Ainsi, ce qui ne se produisit pas, ce qui ne put se produire, lors de la première venue, se produira infailliblement lors de la seconde,

Ensuite, le texte sacré dit que la pierre étant tombée de la montagne, et ayant mis en pièce la grande statue, cette pierre devint une montagne si considérable qu'elle couvrit toute la terre. Daniel explique cette énigme par ces mots (voyez si vous pouvez en faire l'application à l'Eglise) :

« Dans les jours de ces rois, le Dieu du ciel suscitera un Royaume qui ne sera jamais détruit, et dont la domination ne passera point à un autre peuple. Il brisera et anéantira tous ces peuples-là, et lui-même subsistera à jamais. » (v. 44).

Nous faisons appel à la logique et au simple bon sens, et nous demandons : ces paroles peuvent-elles s'appliquer à l'Eglise ? Il serait vraiment oiseux d'insister.

-- -- --

Tâches à faire:
a) Reproduisez fidèlement le passage de l'extrait sur la prophétie de Daniel qui va de « Ensuite, le texte » jusqu'à « vraiment oiseux d'insister. ».
b) Répondez brièvement aux questions suivantes sur l'extrait sur la prophétie de Daniel.
(i) Que devint la pierre tombée de la montagne après avoir mis en pièces la grande statue ?
(ii) Quel numéro de verset accompagne la citation des paroles de Daniel ?
(iii) Selon le dernier paragraphe, à quoi est-il fait appel ?

Extrait de données:
-- -- --

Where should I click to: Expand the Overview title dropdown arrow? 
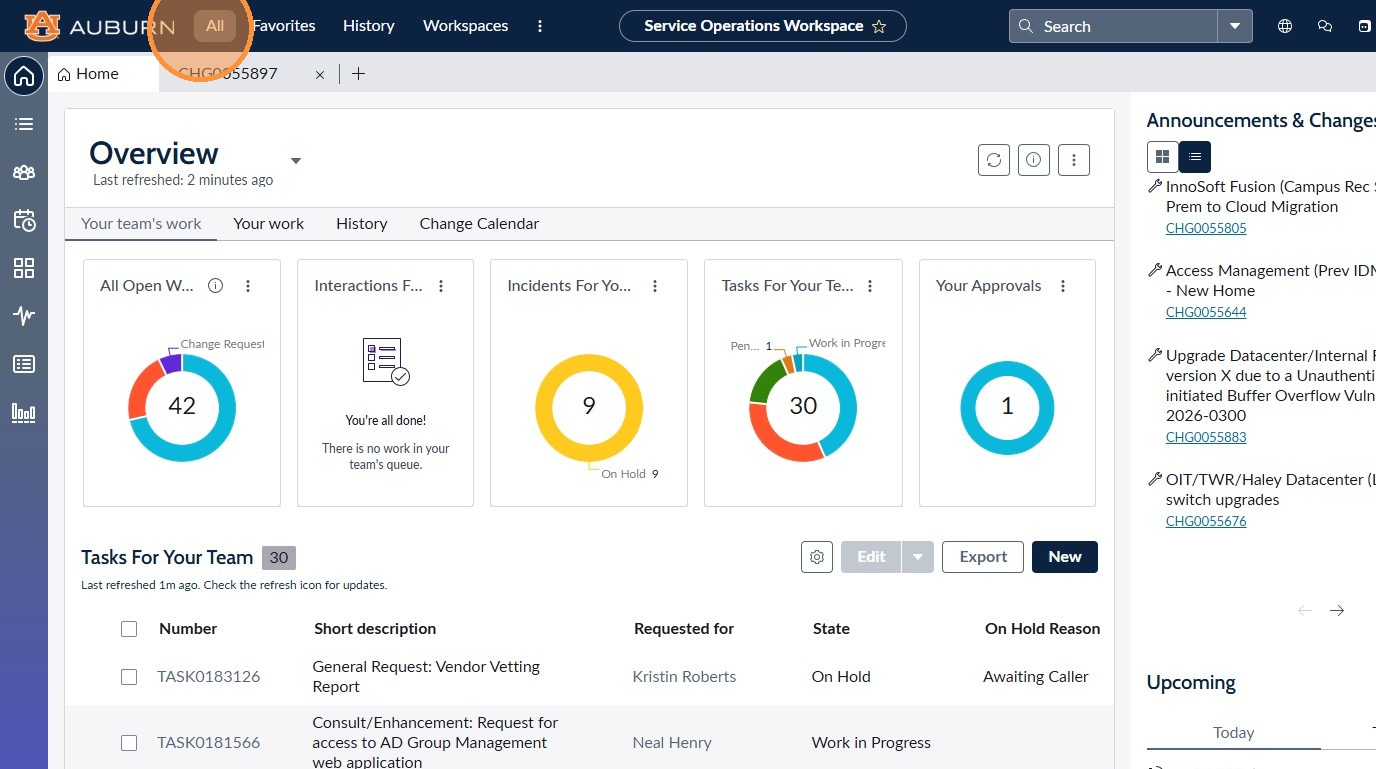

-- -- --

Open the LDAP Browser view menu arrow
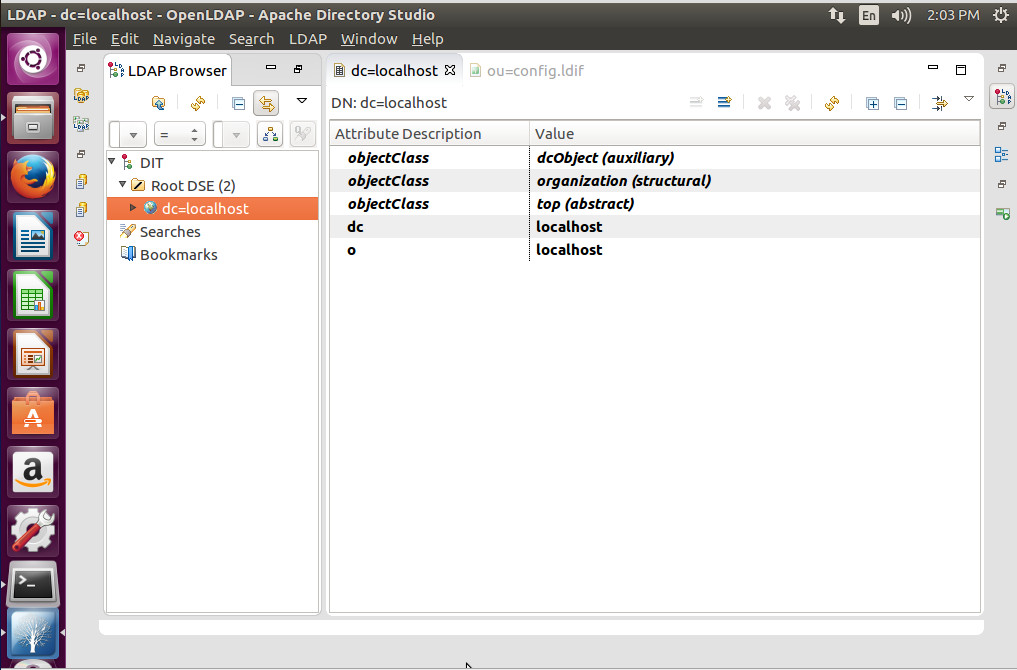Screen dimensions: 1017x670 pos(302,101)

-- -- --

Réponses dans l'ordre:
a)
Ensuite, le texte sacré dit que la pierre étant tombée de la montagne, et ayant mis en pièce la grande statue, cette pierre devint une montagne si considérable qu'elle couvrit toute la terre. Daniel explique cette énigme par ces mots (voyez si vous pouvez en faire l'application à l'Eglise) :

« Dans les jours de ces rois, le Dieu du ciel suscitera un Royaume qui ne sera jamais détruit, et dont la domination ne passera point à un autre peuple. Il brisera et anéantira tous ces peuples-là, et lui-même subsistera à jamais. » (v. 44).

Nous faisons appel à la logique et au simple bon sens, et nous demandons : ces paroles peuvent-elles s'appliquer à l'Eglise ? Il serait vraiment oiseux d'insister.

b)
(i) Elle devint une montagne si considérable qu'elle couvrit toute la terre.
(ii) Le verset 44.
(iii) À la logique et au simple bon sens.